Task goal: Show every line of the data that contains the string "next".

*** Data records Section Begins ***

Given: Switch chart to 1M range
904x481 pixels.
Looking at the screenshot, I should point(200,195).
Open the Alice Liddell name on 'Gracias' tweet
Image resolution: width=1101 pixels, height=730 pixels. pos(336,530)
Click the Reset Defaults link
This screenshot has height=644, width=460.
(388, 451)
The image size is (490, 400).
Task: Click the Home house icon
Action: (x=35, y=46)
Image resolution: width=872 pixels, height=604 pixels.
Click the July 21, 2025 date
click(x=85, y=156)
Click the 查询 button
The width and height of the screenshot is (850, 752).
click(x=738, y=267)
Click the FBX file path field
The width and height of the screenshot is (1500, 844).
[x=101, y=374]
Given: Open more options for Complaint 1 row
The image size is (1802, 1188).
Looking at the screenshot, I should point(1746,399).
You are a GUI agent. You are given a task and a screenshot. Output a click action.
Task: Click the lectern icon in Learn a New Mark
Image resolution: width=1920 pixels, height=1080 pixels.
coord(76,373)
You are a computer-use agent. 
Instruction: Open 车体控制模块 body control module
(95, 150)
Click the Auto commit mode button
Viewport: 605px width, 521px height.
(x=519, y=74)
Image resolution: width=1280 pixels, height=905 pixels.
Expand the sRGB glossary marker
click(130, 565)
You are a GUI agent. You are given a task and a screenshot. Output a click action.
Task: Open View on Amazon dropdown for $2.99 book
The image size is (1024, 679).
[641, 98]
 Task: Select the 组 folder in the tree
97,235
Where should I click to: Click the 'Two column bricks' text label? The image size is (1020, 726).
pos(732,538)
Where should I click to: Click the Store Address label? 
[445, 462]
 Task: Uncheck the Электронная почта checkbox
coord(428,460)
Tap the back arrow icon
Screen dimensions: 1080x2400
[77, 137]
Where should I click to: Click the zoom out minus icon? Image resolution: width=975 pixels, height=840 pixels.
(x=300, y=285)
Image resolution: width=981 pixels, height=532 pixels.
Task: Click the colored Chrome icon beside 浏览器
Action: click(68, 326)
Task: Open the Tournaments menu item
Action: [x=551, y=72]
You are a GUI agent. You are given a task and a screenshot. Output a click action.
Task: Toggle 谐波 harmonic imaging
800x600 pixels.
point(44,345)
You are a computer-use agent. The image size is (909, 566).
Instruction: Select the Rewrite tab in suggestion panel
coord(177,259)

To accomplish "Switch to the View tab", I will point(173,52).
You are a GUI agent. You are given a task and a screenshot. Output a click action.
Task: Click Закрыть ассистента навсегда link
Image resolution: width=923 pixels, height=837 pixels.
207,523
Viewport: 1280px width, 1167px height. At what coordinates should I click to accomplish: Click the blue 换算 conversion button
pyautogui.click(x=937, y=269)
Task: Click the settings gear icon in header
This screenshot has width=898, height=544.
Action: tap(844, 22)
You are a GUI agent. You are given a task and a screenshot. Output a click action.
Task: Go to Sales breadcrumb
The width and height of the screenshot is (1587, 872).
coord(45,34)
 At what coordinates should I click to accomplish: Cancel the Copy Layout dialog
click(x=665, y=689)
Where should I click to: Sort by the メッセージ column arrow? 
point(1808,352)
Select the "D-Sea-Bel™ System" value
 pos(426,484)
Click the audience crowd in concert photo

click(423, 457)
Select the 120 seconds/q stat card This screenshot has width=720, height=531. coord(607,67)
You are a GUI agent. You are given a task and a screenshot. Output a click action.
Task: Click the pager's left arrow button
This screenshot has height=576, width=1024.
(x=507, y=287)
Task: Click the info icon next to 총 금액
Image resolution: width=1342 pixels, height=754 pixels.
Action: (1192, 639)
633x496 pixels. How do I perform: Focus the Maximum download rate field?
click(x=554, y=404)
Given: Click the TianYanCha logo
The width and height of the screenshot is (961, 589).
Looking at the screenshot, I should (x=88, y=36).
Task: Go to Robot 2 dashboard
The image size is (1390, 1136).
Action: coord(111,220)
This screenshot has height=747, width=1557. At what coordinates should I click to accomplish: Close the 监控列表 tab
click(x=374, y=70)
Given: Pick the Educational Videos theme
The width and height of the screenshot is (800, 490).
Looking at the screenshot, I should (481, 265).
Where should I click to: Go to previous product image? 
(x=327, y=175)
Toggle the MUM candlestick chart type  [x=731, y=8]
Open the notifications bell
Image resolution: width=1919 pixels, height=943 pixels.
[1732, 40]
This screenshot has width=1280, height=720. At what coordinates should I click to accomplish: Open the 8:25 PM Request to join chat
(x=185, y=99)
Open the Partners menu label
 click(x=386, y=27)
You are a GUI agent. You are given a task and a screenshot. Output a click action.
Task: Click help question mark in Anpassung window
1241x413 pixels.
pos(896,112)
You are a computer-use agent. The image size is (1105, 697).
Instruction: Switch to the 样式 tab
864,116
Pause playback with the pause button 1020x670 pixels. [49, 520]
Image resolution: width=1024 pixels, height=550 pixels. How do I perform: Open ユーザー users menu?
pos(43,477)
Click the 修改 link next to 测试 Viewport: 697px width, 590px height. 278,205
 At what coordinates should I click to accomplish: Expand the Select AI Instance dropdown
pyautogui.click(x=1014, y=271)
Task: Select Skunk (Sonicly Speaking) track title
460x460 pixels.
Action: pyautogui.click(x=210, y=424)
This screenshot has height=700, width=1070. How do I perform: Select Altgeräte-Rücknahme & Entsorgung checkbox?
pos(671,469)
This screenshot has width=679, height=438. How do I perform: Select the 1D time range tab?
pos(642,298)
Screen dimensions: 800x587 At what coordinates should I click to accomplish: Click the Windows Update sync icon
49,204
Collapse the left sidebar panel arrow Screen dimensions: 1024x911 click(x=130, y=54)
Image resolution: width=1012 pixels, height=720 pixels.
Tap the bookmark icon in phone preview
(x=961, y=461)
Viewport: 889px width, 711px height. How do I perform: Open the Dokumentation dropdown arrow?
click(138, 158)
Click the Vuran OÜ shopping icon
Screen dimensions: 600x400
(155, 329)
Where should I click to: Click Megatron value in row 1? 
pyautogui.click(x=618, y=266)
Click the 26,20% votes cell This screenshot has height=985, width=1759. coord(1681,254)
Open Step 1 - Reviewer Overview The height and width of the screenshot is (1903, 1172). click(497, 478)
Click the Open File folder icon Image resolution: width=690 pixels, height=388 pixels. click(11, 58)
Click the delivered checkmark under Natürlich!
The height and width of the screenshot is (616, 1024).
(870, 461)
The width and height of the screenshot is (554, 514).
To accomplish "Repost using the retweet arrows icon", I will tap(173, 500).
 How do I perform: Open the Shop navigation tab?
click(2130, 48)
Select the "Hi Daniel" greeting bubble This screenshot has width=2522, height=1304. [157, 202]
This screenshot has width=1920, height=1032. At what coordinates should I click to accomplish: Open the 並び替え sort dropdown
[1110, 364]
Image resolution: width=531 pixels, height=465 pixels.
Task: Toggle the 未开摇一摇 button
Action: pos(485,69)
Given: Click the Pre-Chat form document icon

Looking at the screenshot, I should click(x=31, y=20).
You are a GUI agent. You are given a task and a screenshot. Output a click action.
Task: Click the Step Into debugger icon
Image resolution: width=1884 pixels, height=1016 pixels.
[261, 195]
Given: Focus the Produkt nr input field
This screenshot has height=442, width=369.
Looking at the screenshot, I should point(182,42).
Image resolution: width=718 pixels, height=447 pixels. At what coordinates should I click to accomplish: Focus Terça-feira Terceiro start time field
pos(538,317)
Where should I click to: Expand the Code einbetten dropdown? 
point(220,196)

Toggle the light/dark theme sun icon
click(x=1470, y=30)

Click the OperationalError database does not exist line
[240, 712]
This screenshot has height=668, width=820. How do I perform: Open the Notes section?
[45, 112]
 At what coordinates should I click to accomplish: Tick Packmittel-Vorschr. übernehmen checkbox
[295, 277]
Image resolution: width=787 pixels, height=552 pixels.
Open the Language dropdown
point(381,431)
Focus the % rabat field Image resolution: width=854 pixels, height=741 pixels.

*** Data records Section Ends ***

Answer area:
Task: Click the info icon next to 총 금액
Click the 修改 link next to 测试 Viewport: 697px width, 590px height. 278,205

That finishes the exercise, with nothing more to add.